**原文摘录**.
使用sqoop1,将sqlserver数据导入hive
2017-03-24 17:54
357 查看
#!/bin/sh
#数据库连接
sqlConnect="\jdbc:sqlserver://172.16.177.45:1433;\
username=sa;\
password=123456;\
database=Test;"
checkColumn="RecoID"
condiColumn="[记录时间]"
#导入数据的范围
endTime="2016-08-15"
dstTabArray=(
"000B_7F14_IDUStateInfo_RSimulateData"
#"000B_7F14_IDUStateInfo_RSwitchData"
#"000B_7F14_ODUStateInfo_DTUWRSimulateData"
#"000B_7F14_ODUStateInfo_WRSimulateData"
#"000B_7F14_ODUStateInfo_WRSwitchData"
)
#hive数据库
hiveDbName=BIZ1
#hive数据库中的表名
hiveTableName=000B_data
#hive临时表明
tempTabName=000B_dataTemp
#临时表存放的目录
tempTabPath=/user/hive/biz1/extend/wp04/${tempTabName}
#正式表文件存放的目录
hiveTablePath=/user/hive/biz1/extend/wp04/${hiveTableName}
#hive表列的名称
hiveTableCols="RowKey string,\
RecoTime timestamp,\
ProjID bigint,\
DevID bigint,\
DevAddr int,\
FrameNO int,\
ReceiveTime timestamp,\
ModifyFlag string,\
TableName string,\
RecoID bigint,\
ProtocolVer_DB string,\
ModelID_DB string,\
RemoteOnOffFunc smallint,\
ForbidComp1 smallint,\
ForbidComp2 smallint,\
OnOffModeSet smallint,\
RunModeSet smallint,\
Chill_LWT_Set float,\
Comp2FreqProAlarm smallint"

**已知数据**.
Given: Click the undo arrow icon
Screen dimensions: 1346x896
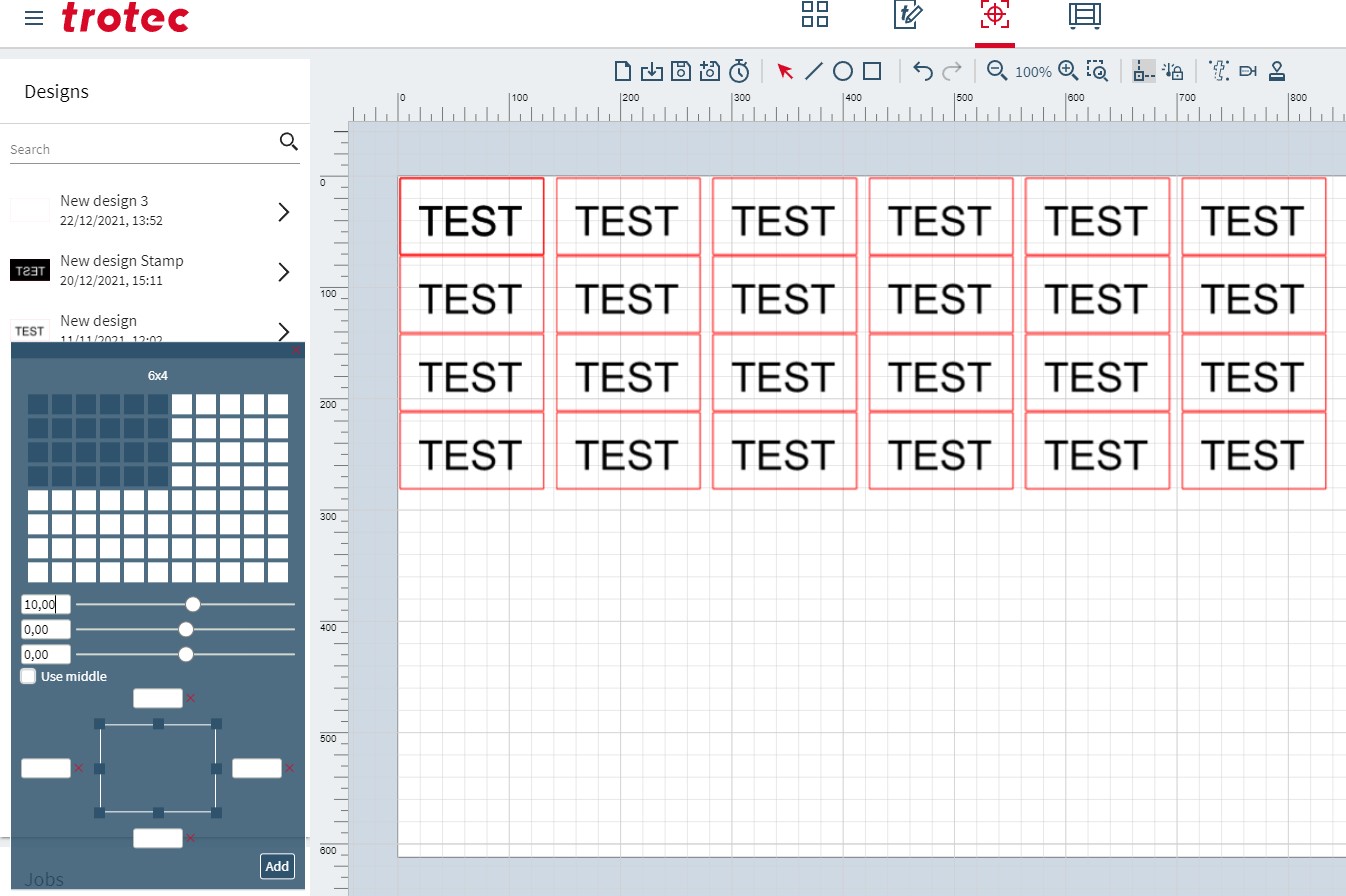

* * *

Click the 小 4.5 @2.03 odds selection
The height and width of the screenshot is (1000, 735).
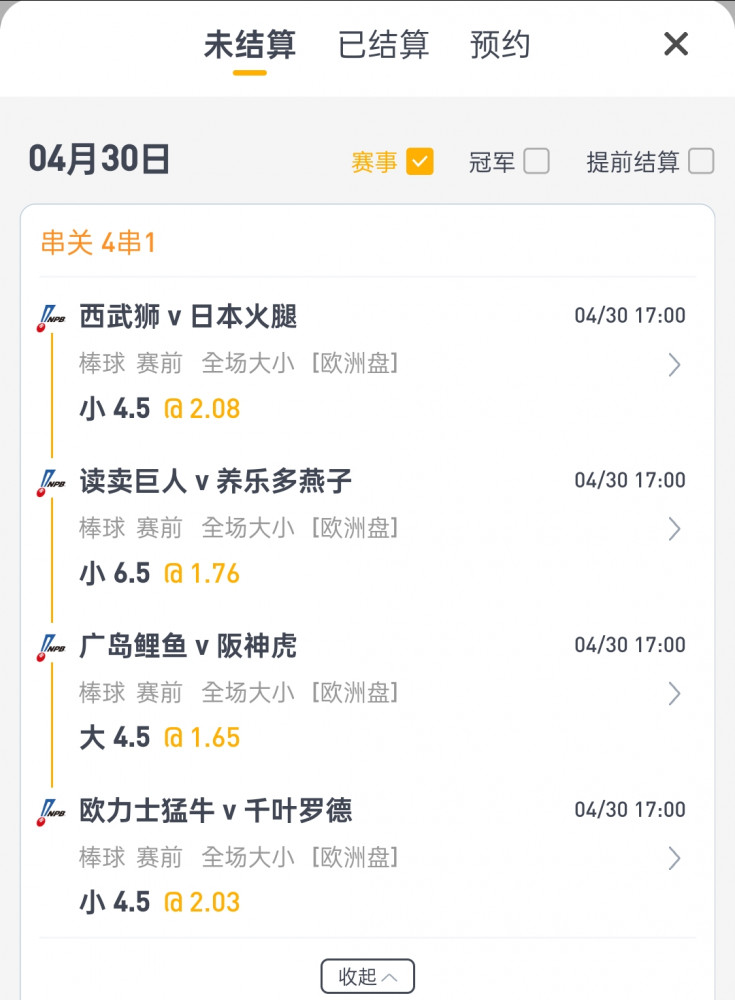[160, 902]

==

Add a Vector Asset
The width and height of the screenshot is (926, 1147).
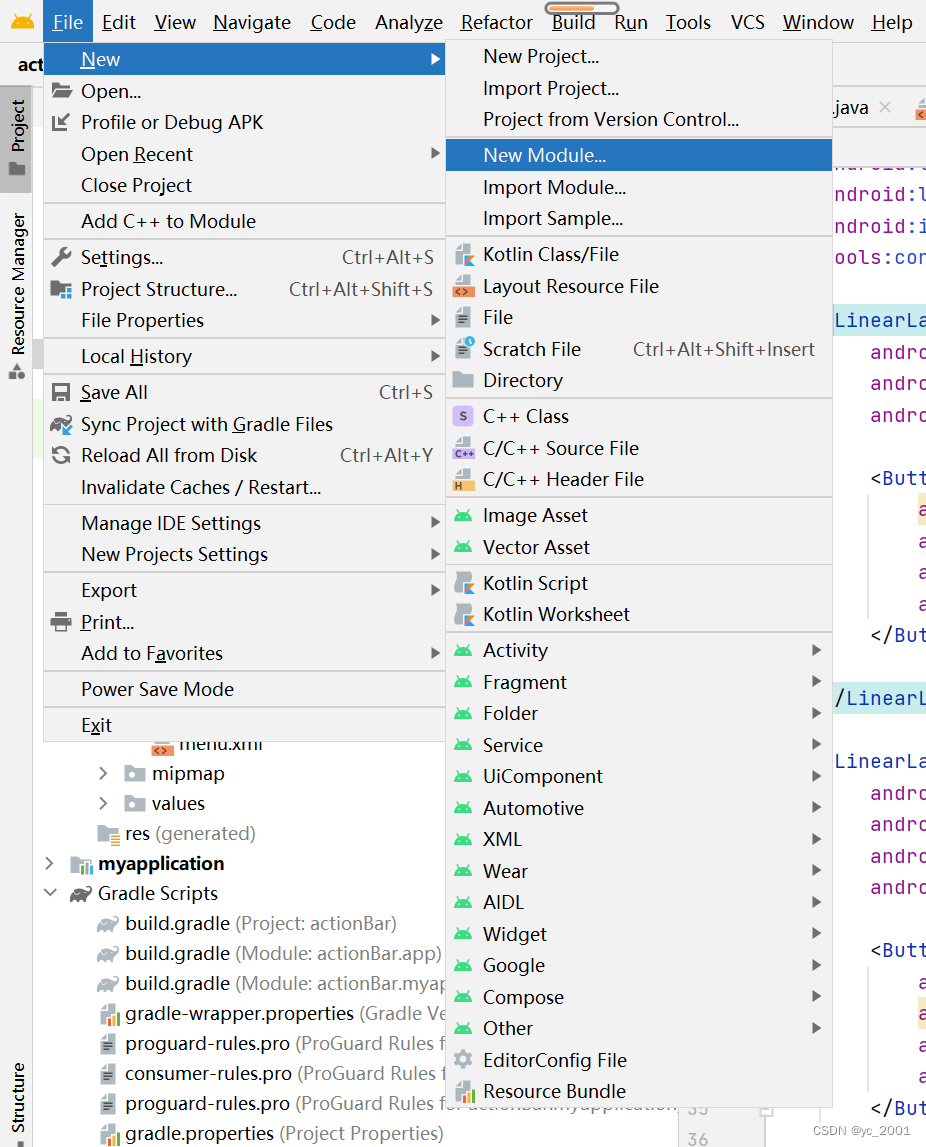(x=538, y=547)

**任务要求**.
1: 根据原文摘录回答下列问题:
(a) 导入数据范围的截止时间 endTime 设为哪一天?
(b) 脚本中指定的 hive 数据库名是什么?
(c) hive 临时表的表名是什么?
2: 续写原文摘录中的脚本,从结尾处 hiveTableCols 的定义之后接着往下写。

**参考答案**.
1:
(a) 2016-08-15
(b) BIZ1
(c) 000B_dataTemp

2:
WRSI="select reverse(right('0000000000'+ltrim((select top 1 c.[ProjDev_ID] from Proj_Dev c where c.Proj_ID=b.Proj_ID and c.[机组条码]='FFFFFFFFFFFFFFF')),10))+replace(CONVERT(varchar(12),a.[记录时间],108),':','')+'7F14'+right('000000'+ltrim([Reco_ID]),6)as RowKey\
,a.[记录时间] as RecoTime\
,b.Proj_ID as ProjID\
,(select top 1 c.[ProjDev_ID] from Proj_Dev c where c.Proj_ID=b.Proj_ID and c.[机组条码]='FFFFFFFFFFFFFFF') as DevID\
,'224' as DevAddr\
,'' as FrameNO\
,'' as ReceiveTime\
,'' as ModifyFlag\
,'7F14' as TableName\
,a.[Reco_ID] as RecoID\
,a.[协议版本] as ProtocolVer_DB\
,a.[机型ID] as ModelID_DB\
,'' as Comp2FreqProAlarm"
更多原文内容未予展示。